I'm one of those rare freaks too. http://www.avsforum.com/ubb/biggrin.gif


In my option, 30 hours is plenty for a single individual. If people are sharing a single unit, I would want more.


Keep in mind it's not about "watching it all". It's about choice. I don't watch half of the shows I record, but I do watch the ones I want to. Many end up being repeats, and it's nice to be able to just switch to something else.


The main advantages of more space are:

[*] You can record at a high quality (many people don't like the low-quality setting).

[*] You can recore more movies.


Movies generally eat up a decent size chunk on of the hard drive. A few movies can easily make space a little tight.

[*] You can archive select shows. This would mainly be done with movies, I would immagine.
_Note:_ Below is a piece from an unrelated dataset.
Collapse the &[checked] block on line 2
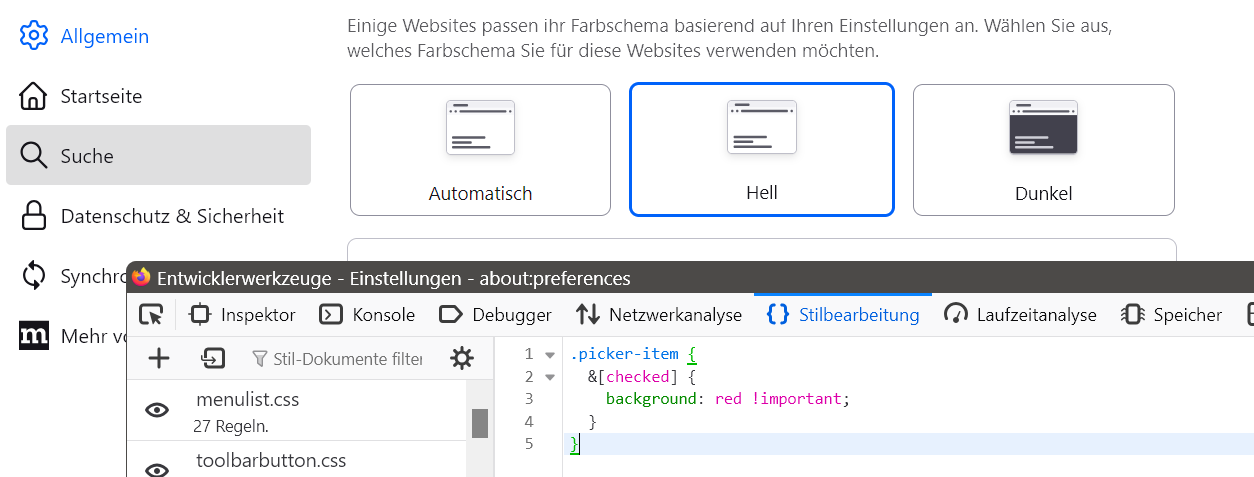Image resolution: width=1254 pixels, height=477 pixels. tap(549, 377)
I currently have Star Wars on my 30-hour TiVo set to save it until I delete it. I don't really have any need to delete it, so it's there if I want to watch it. With 91 hours, you can archive a lot of movies and still have 30-hours of working space. http://www.avsforum.com/ubb/biggrin.gif


There are other things, depending on taste. For example, I like to collect a lot of shows so I can watch multiple episodes of a particular series. Watching a few episodes of a single show is more appealing to me than watching a bunch of non-related shows. However, to do that, you need enough space to store a few weeks of shows. I can currently do this with my 30-hour unit, but I can't really do it with my 14-hour unit. If I only had one unit, I probably wouldn't be able to do it at all (assuming no drive upgrades).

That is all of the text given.